Work to do:
Print every line of text in the items below word for word, leaving out the pictures.

Given records:

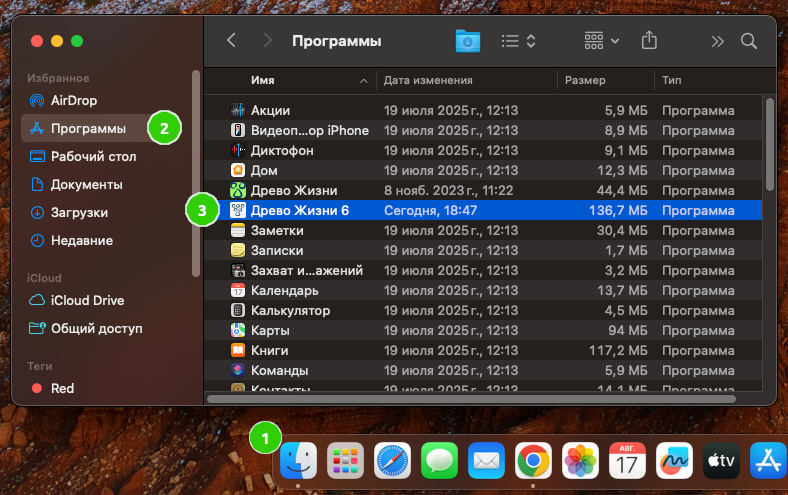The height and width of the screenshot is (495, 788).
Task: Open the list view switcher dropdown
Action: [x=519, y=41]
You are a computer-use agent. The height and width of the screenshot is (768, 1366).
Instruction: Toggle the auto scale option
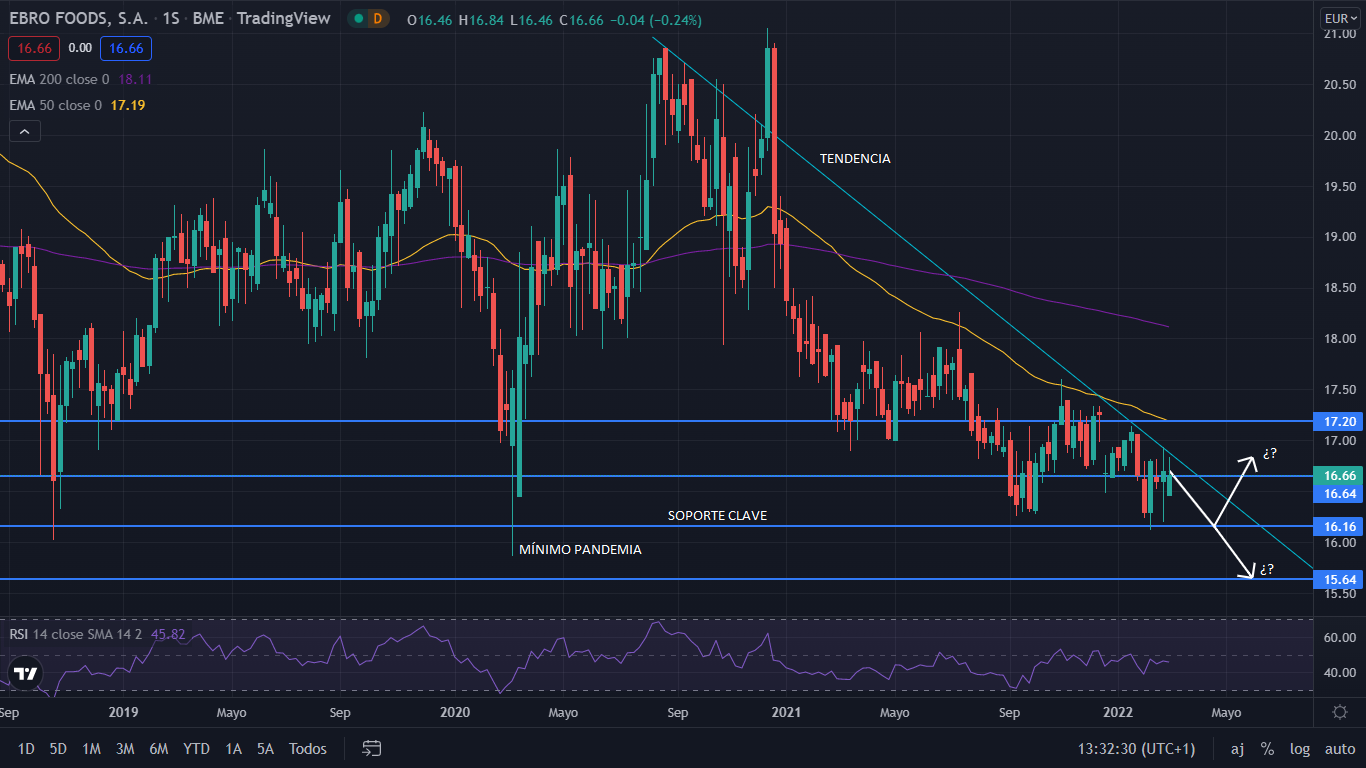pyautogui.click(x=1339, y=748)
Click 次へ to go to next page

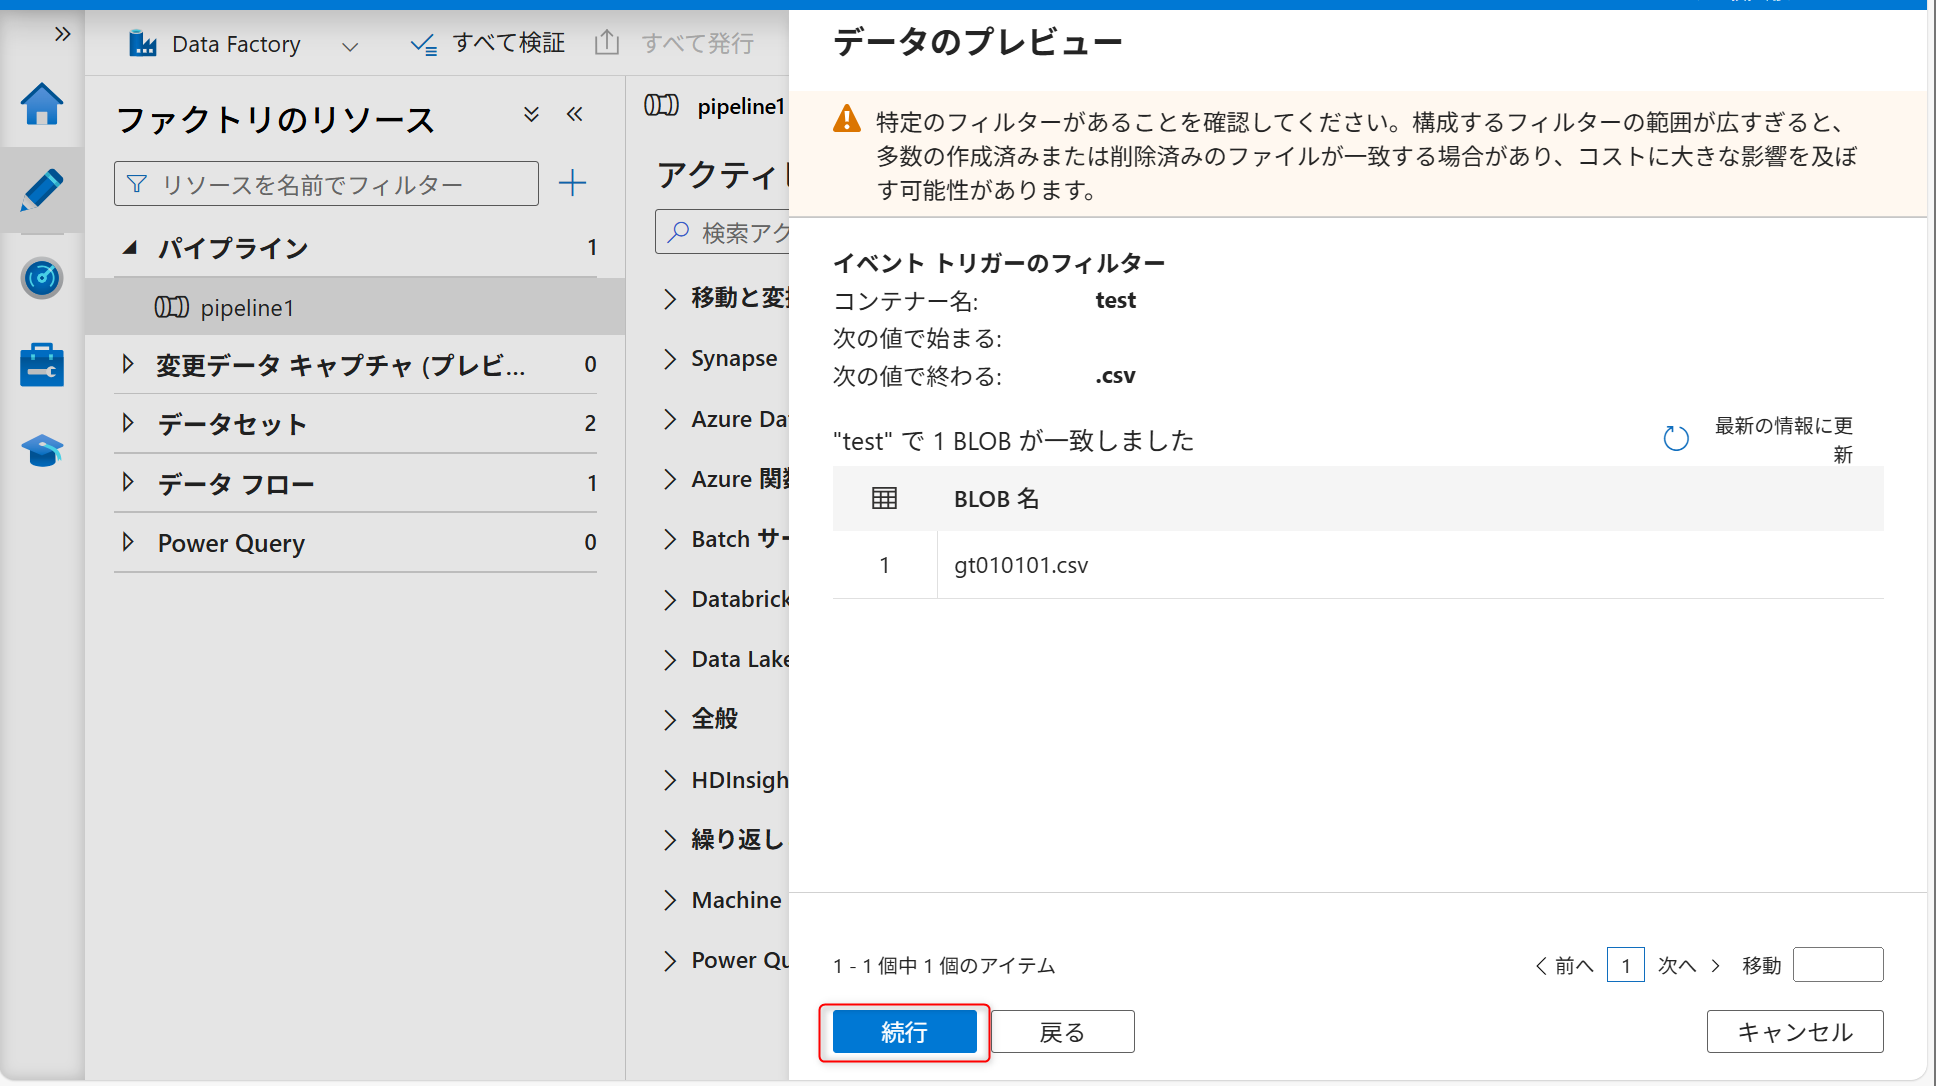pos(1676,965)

Result:
The height and width of the screenshot is (495, 788).
Task: Open the list view switcher dropdown
Action: [x=519, y=41]
You are a computer-use agent. The height and width of the screenshot is (768, 1366).
Instruction: Toggle the auto scale option
pyautogui.click(x=1339, y=748)
Click 次へ to go to next page

pos(1676,965)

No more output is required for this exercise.